For Professor Field, one of the most important implications of this research is the opportunity to think differently about early interventions in both mothers and babies.

‘The microbiome starts forming from the moment a baby is born,’ he says. ‘That makes pregnancy, birth and the first months of life critical windows for shaping health trajectories. Future approaches to maternal and neonatal care may therefore include strategies to support healthy microbiome development, from optimising nutrition in pregnancy to considering safe ways of supplementing pioneer bacteria soon after birth.’

He is also enthusiastic about how this could reshape conversations around clinical practice. ‘Parents’ decisions about childbirth and early life are complex and personal and there’s no one size fits all when it comes to these decisions. Interventions such as caesarean sections and antibiotics are important options and often life-saving,’ he says, ‘but understanding the impacts of these interventions on the microbiome gives us a chance to mitigate them. In practice, that could mean developing maternal probiotics or neonatal microbiome therapies designed to restore balance when early disruption occurs.’

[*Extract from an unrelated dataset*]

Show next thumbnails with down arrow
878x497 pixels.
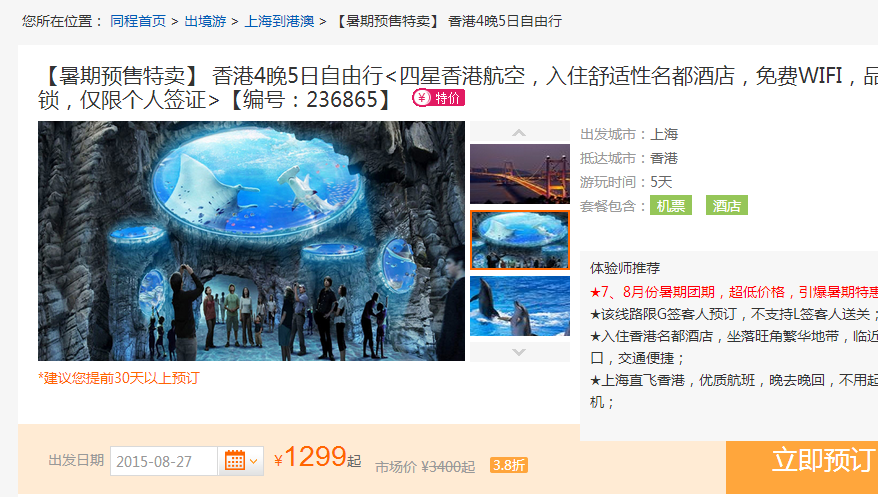point(519,352)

The bridge between research and practice

This, of course, is an opportunity for multidisciplinary collaboration and coproduction with the public, as Professor Field stresses that translating microbiome discoveries into real-world health benefits cannot be done by one discipline alone.

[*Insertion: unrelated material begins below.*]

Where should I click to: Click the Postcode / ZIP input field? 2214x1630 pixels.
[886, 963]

‘To move from finding associations to actually preventing childhood respiratory disease we need clinicians, epidemiologists, microbiologists, immunologists, data scientists and industry – all working together with families and communities,’ he says. ‘Large-scale cohort studies like the Baby Biome Study and C-GULL/4M projects are only possible through this type of collaboration, bringing together cutting-edge genomics with clinical expertise and public health perspectives.’

Professor Field also underlines the importance of partnership beyond academia: ‘If we are to develop safe, effective microbiome-based interventions – whether that’s new probiotics, nutritional supplements or other therapies – we’ll need regulators, policymakers and industry at the table too.’

As such, he sees collaboration as the bridge between research and practice that can ultimately have long lasting positive impacts on patient care. ‘By pooling expertise across sectors, the science of early-life microbiomes can be translated into interventions that reduce hospital admissions for respiratory infections and ultimately improve childhood health outcomes,’ explains Professor Field. ‘‘If we can get this right, we have the potential to improve maternal and infant health not just in the short term, but across the whole life course.’